国枝元調教師 ヘルパー厩務員転身で小島厩舎に初出勤 半世紀ぶり厩舎作業「疲れたよ」

2026年4月8日 05:15

小島厩舎のヘルパーとして働く国枝元調教師

 3月3日付で定年引退した国枝栄元調教師(70)が7日、美浦・小島茂之厩舎で補助員(ヘルパー厩務員)として現場復帰した。午前5時に小島厩舎のジャンパー姿で“初出勤”すると、寝わら上げから引き運動、ブラッシング、蹄の手入れ、カイバ付けなどの作業に汗を流す。国枝厩舎には設置されていなかったウオーキングマシンもスタッフに教わりながら操作した。

 「疲れたよ。勝手が違うから戸惑いっ放し。作業の段取りに慣れて軌道に乗るまで1カ月ぐらいかかるな」。本格的な厩舎作業を担ったのは半世紀近く前。初仕事を見守った小島師は「ケガさせるなと周囲から言われていますが、先生には楽しみながら続けていただきたい。明日(8日)からは乗り運動もお願いできれば」と語る。国枝氏も「角馬場でダク、速歩ぐらいはやるつもり。自分の体と相談だが、最低でも1年は続けたい」と意欲的。

 当面、担当するのは古馬1頭と近々入厩予定の2歳馬。出走時には一緒に馬運車に乗り、競馬場のパドックでは引き手綱を握るという。「新しい職場で小学校1年生の気分だよ。ピカピカじゃないけどな」と笑った。

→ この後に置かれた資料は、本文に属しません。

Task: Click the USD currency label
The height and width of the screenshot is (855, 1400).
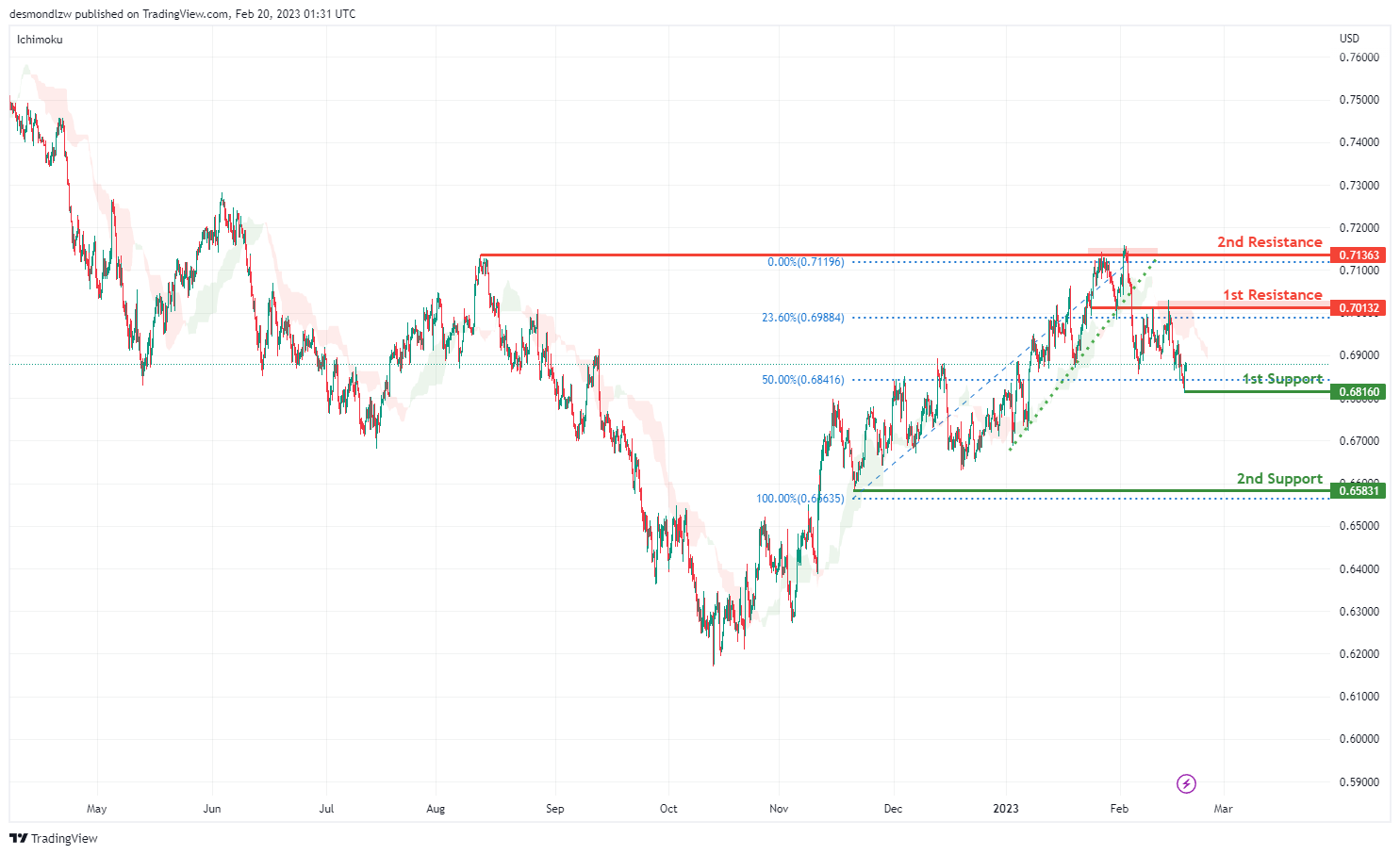Action: click(x=1349, y=39)
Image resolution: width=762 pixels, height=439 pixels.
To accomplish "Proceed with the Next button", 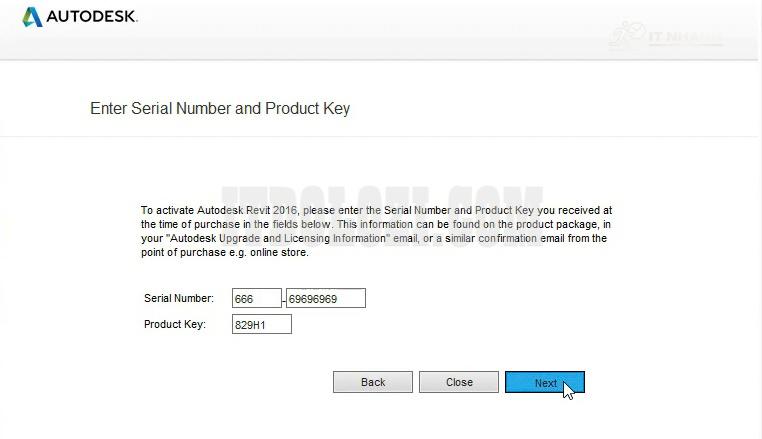I will pyautogui.click(x=545, y=382).
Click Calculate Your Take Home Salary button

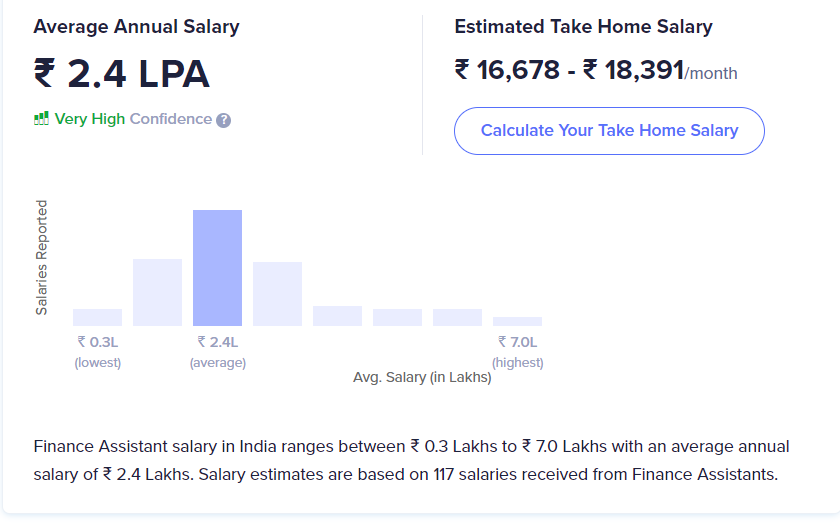pyautogui.click(x=609, y=131)
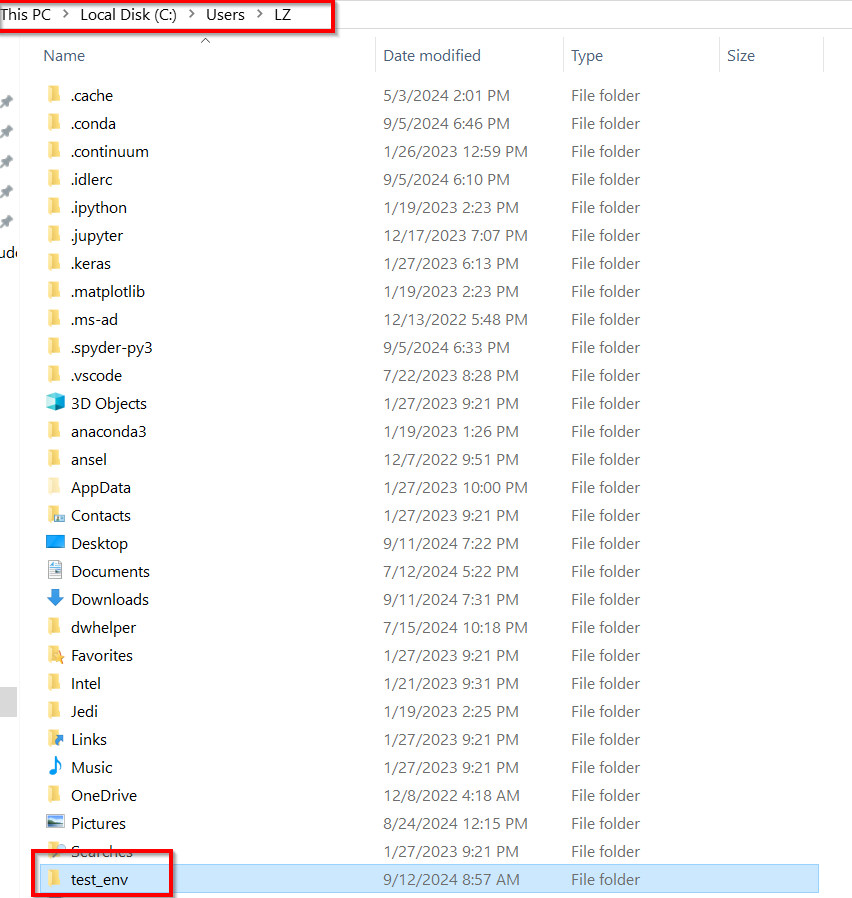Click the Favorites star folder icon
The image size is (852, 898).
55,655
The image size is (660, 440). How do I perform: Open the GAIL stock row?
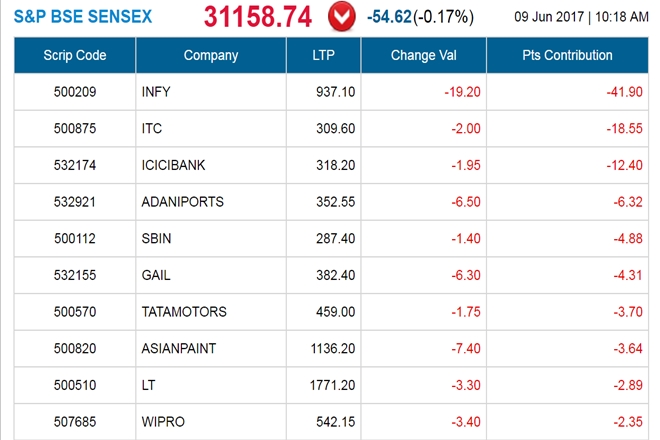click(x=158, y=275)
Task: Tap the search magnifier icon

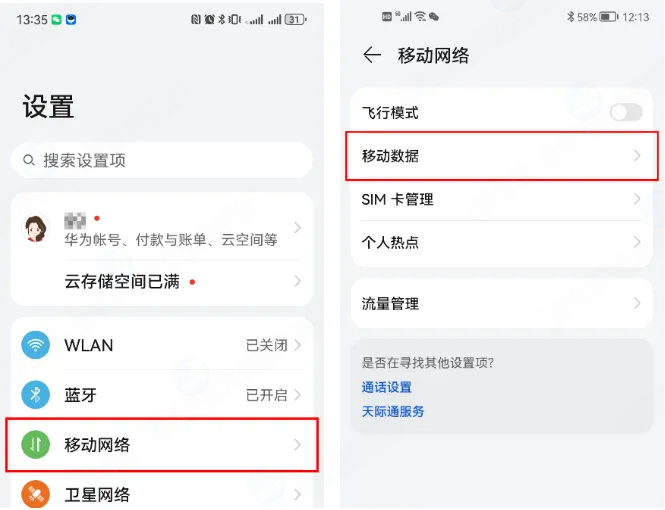Action: coord(27,160)
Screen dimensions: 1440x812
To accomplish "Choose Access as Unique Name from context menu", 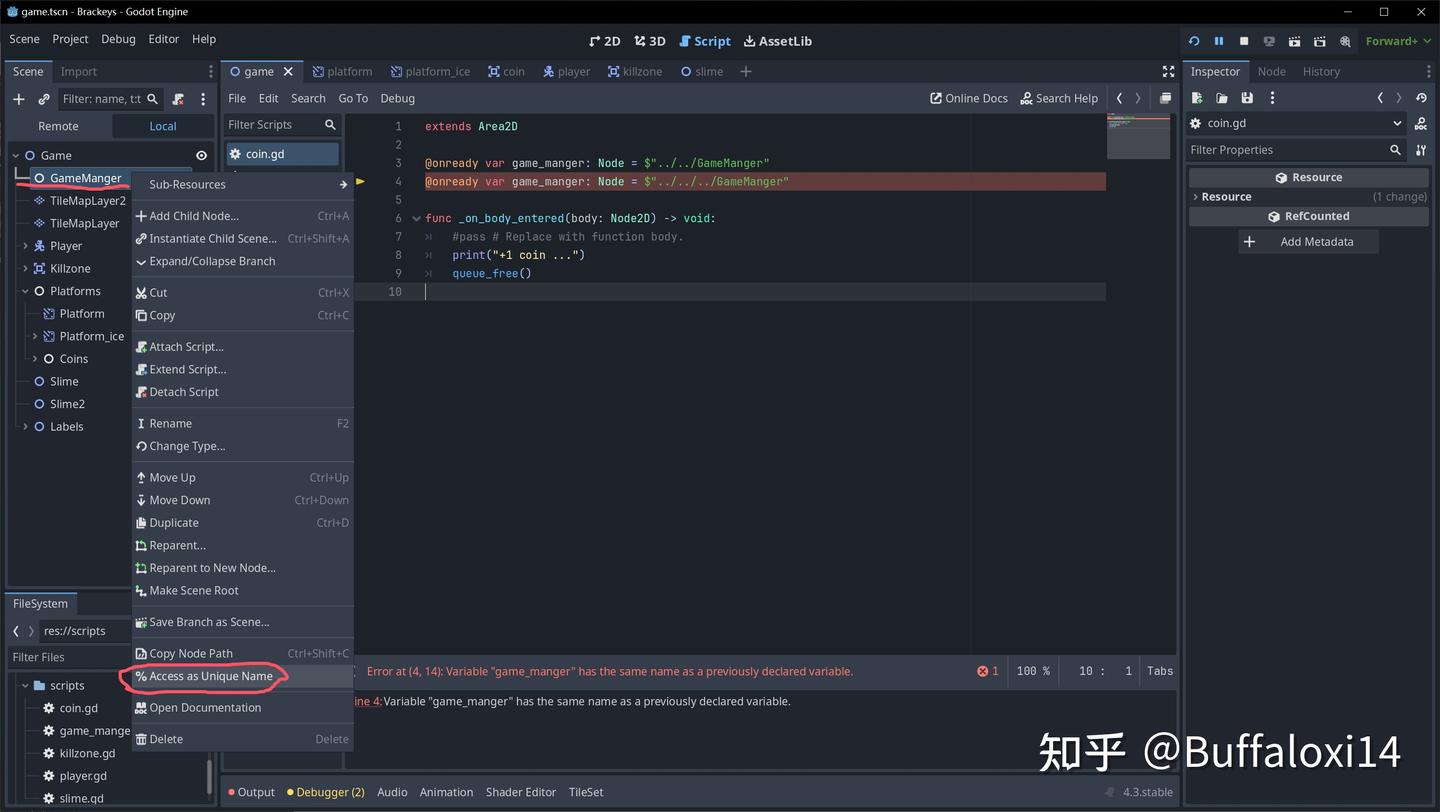I will tap(205, 677).
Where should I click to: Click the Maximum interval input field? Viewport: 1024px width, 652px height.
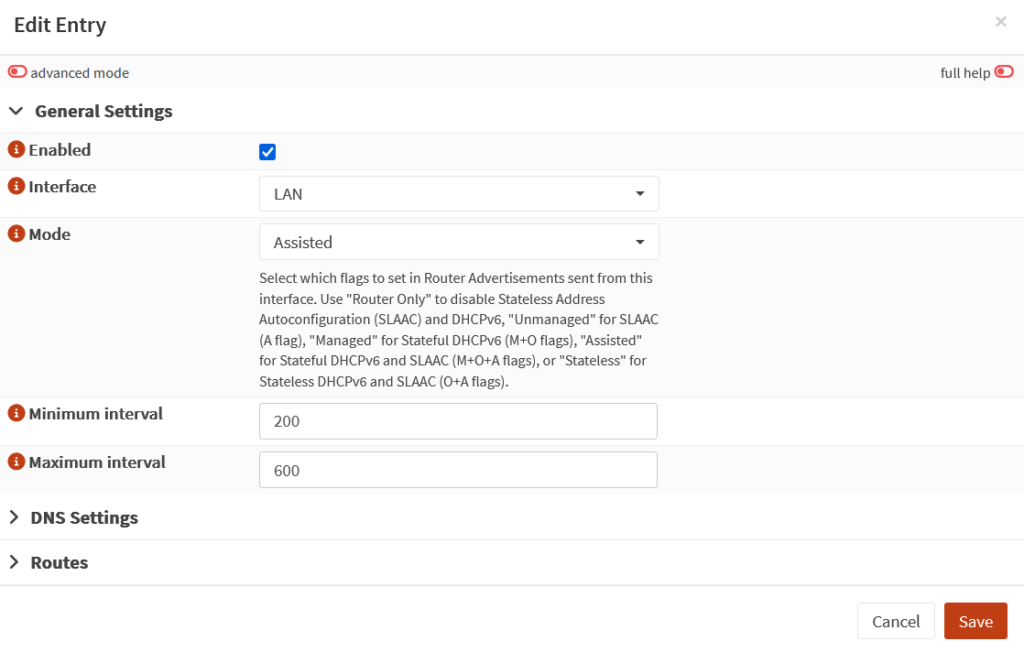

 ≪25日東京10R鎌倉S 担当馬が出走予定≫国枝ヘルパー厩務員は25日の東京競馬で“パドックデビュー”する。小島厩舎で担当するトクシーカイザー(6歳3勝クラス)が、この日の10R鎌倉Sに出走予定。「国枝先生がパドックで馬を引く姿、私も見に行きたい」と小島師に声をかけられると、国枝氏も照れくさそうに笑っていた。